Hoofdstuk 4


Computersystemen, netwerken en randapparatuur


 In dit hoofdstuk bekijken we de computer zelf, de hardware waaruit het apparaat is opgebouwd. Je gaat leren uit welke hardwareonderdelen een computerconfiguratie bestaat en waar deze onderdelen voor dienen. Het gaat niet alleen om de apparaten die aan de computer hangen, maar ook om de opbouw van de computer zelf. We bekijken vooral ook de opbouw van de computer zelf.

 In het tweede deel van het hoofdstuk maken we de stap van losse computers naar netwerken. Ook dan kijken we vooral naar de techniek. Het beste is om dit hoofdstuk samen met een medeleerling te doen. Zo kun je vergelijken welke zaken je medeleerling en jij zelf al kennen en welke zaken je nog moet leren.
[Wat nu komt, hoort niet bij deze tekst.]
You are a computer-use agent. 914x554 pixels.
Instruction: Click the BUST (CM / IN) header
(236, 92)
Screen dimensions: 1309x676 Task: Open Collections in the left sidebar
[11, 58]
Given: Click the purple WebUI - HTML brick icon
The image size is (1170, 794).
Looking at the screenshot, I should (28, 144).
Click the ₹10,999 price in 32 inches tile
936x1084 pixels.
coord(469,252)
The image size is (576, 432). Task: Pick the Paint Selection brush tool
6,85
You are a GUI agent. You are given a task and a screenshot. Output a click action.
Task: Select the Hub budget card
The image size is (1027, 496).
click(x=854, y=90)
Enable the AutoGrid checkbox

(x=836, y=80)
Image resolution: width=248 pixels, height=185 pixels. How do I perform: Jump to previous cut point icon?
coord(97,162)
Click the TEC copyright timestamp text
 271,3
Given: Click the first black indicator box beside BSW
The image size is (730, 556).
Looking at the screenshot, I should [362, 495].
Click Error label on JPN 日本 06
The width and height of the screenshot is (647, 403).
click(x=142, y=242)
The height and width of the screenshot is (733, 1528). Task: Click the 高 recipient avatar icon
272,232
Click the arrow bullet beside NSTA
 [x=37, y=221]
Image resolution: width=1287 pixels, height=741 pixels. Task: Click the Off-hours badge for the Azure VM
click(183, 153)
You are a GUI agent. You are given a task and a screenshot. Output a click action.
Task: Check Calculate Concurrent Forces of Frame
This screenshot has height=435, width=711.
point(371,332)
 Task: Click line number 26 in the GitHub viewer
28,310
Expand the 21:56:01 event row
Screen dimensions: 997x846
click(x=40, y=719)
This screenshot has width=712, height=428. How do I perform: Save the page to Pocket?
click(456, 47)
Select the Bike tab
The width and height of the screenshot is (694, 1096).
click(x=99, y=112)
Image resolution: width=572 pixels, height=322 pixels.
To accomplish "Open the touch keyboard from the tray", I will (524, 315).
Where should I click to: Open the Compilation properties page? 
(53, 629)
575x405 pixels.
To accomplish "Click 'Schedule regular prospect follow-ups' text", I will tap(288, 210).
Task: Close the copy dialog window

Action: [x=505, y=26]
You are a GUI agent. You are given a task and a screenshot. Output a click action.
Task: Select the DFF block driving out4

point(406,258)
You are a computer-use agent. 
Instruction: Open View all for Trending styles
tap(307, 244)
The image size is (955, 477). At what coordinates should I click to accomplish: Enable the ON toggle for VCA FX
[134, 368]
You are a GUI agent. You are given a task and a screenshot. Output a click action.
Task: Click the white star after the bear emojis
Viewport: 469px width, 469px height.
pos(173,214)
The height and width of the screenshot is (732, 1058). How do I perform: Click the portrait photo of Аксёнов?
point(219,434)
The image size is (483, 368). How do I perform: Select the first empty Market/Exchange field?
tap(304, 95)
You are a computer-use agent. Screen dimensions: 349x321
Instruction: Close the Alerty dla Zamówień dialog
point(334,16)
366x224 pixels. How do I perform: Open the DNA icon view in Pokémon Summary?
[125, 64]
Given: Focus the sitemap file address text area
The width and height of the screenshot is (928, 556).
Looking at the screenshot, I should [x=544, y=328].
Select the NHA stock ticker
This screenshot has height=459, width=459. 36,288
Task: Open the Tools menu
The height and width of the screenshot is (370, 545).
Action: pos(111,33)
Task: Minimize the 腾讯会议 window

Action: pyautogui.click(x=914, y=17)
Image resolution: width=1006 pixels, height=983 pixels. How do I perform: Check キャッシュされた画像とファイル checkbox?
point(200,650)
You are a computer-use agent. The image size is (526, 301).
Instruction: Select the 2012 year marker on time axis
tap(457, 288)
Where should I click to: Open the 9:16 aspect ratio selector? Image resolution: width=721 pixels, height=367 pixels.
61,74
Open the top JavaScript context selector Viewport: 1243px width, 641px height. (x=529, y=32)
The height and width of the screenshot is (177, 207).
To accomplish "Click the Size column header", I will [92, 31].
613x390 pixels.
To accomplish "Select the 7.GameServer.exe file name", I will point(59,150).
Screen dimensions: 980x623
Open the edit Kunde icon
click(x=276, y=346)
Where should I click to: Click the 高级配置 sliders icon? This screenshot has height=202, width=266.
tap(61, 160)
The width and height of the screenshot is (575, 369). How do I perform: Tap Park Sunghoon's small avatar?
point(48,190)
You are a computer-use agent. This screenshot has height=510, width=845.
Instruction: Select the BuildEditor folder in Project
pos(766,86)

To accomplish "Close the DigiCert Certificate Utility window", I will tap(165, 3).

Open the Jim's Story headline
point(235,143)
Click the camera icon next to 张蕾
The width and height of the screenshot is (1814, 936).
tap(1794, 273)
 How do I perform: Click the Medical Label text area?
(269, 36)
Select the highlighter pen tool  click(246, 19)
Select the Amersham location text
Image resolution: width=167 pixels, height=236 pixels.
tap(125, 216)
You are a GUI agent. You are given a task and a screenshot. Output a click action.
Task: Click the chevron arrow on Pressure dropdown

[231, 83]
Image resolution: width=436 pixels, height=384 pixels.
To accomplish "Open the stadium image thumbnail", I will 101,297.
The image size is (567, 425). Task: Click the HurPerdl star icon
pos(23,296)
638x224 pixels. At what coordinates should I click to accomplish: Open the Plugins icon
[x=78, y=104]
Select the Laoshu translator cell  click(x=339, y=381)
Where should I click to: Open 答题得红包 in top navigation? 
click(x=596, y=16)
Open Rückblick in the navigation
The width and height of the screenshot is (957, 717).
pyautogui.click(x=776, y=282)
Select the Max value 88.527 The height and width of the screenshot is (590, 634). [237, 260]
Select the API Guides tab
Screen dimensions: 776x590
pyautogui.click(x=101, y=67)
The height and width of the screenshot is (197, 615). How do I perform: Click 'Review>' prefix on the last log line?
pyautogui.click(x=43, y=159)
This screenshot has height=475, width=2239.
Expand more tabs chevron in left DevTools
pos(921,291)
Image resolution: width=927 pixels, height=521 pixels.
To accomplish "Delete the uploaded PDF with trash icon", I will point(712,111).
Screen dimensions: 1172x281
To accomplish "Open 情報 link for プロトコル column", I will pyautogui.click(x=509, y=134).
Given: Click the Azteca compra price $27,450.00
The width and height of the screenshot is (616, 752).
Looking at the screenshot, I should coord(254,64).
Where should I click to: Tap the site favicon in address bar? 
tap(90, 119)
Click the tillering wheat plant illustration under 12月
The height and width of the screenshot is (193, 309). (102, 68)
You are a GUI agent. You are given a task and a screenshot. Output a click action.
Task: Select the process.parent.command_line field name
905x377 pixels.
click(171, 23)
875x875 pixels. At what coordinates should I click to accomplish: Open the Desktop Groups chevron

 Om duidelijk over computers en computertoepassingen te kunnen nadenken en praten moet je de termen die men gebruikt kennen en kunnen toepassen. Soms lijkt het wel op het leren van een andere taal, voornamelijk Engels. Veel mensen gebruiken de termen maar weten eigenlijk niet waarover ze praten. Het is de bedoeling dat je na dit onderdeel niet alleen mee kunt praten maar ook nog weet waar het over gaat als er over een computerconfiguratie gesproken wordt. Met een computerconfiguratie bedoelen we de hele computer met alles erop en eraan.